Motivation: This question is related to my study of hyperbolic Coxeter polytopes. In general, if one put some restrictions on the type of their dihedral angles (say, all dihedral angles are equal to $\pi/2$), an the type of the polytope (all its vertices are proper, or all are ideal, or of mixed type), then one obtains some restrictions on the combinatorics. At the moment, I try to see if there are compact right-angled four-dimensional polytopes with volume bounded above by some (reasonably small) constant.

I have come to the following (probably, quite technical) question (or, better say, the following type of questions).

Question: Is there a convex simple polytope (in $\mathbb{R}^4$) which has $n=2,3,...,12$ hexagonal two-faces, while all other two-faces are pentagons.

Or, more generally, let $n_k \geq 0$ be the number of $k$-gonal faces ($k\geq 6$). Does there exist a convex simple polytope (in $\mathbb{R}^4$) which has given amounts $n_6$, $n_7$, ..., of, respectively, $6$-, $7$-, ...-gonal two-faces, while all other two-faces are pentagons?

I'm curious to know if there are general methods to study these (or similar) problems. Also, computational methods can be of interest (e.g. one can impose an upper bound on the number of three-facets of such a polytope and try to get a computer seek possible polytopes).

Thank you in advance for any help/references/etc!
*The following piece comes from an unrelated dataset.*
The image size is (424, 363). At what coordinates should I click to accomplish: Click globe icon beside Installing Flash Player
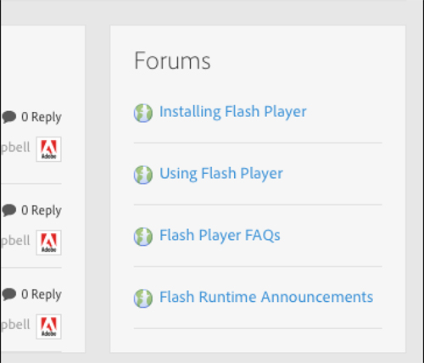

I dont know the anser to the specific question. It seems that for the study of hyperbolic Coxeter polytopes even if using some properties of general simple 4-polytope one needs to use the very restricted nature of these Coxeter polytopes. Overall the question of prescribing the sizes of 2-faces of simple (and general) 4-polytopes (and d-polytope) is very interesting. For $d>4$ it is known that there is always a 2-face with three or four edges and this is easy for the simple case. For 4-polytopes it is conjectured (by Igor Pak) that if all 2-faces has at least 5 sides then the number of $k$-faces is at least that of the 120-cell. (This is quite delicate as it does not extend to duals of triangulations of homology spheres.)
To attack this question we can try to use The Dehn Sommerville relations to study the sequence $n_3,n_4,\dots,$ and to estimate the average number of sides in a polygon. This number is below 6 and it can be expressed in terms of two parameters of the dual polytope $g_1(P^*)$ (essentially the number of vertices) and $g_2(P^*)$. Understanding the sequences $(n_3(P),n_4(P),\dots )$ for 4-polytopes (and even very special classes like stacked polytopes) and in particular the cases where $n_3=n_4=0$ is indeed very interesting.